**Activity**: Please return every line in the entries below with the word "sidebar" in it.

**Information**:

---

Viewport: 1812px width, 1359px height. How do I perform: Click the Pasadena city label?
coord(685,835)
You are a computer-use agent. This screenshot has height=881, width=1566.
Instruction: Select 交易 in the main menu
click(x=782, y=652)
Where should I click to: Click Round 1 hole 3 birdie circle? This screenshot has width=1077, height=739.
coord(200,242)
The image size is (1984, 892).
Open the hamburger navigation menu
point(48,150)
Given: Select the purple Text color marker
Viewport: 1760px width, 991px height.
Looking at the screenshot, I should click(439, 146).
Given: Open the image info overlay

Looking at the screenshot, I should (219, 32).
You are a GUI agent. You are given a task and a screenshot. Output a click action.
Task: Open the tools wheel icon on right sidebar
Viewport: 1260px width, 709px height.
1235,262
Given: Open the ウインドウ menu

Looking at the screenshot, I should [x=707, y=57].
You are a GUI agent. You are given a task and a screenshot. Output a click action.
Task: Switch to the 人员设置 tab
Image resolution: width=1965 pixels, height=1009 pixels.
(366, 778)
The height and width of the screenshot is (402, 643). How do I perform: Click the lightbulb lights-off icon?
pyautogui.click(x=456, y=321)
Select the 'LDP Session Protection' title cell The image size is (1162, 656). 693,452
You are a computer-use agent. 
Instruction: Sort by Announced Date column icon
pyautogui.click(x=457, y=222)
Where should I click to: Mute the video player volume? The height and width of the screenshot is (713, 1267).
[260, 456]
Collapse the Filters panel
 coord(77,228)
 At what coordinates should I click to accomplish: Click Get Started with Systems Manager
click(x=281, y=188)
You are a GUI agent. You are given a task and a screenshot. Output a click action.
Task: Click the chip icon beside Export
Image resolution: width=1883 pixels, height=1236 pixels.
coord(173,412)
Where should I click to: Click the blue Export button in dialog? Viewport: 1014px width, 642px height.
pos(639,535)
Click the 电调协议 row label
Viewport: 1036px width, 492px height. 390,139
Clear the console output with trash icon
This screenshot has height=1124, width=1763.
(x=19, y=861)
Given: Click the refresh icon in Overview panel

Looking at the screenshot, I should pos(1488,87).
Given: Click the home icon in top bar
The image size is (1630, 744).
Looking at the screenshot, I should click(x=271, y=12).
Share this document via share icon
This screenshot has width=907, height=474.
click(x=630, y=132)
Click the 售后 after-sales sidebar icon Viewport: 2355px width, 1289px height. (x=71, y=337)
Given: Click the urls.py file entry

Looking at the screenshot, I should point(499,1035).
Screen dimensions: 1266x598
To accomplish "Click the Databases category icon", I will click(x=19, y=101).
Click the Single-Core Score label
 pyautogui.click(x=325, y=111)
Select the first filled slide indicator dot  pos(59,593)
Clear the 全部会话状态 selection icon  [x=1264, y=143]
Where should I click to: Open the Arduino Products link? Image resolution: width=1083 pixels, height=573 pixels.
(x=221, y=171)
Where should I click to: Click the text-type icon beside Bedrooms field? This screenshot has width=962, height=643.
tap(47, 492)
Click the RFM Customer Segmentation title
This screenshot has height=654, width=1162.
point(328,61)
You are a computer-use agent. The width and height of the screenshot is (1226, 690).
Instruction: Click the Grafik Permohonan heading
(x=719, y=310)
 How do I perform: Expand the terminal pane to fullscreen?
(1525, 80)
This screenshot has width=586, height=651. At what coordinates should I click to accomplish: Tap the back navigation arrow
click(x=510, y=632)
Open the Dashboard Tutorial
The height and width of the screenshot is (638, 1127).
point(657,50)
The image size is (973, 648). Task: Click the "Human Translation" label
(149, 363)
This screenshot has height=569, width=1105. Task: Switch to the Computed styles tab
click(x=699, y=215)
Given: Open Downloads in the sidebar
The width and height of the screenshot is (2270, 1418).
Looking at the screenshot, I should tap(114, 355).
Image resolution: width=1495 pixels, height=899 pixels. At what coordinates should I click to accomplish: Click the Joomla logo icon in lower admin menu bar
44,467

---

**Result of the task**:
Task: Open the tools wheel icon on right sidebar
Click the 售后 after-sales sidebar icon Viewport: 2355px width, 1289px height. (x=71, y=337)
Given: Open Downloads in the sidebar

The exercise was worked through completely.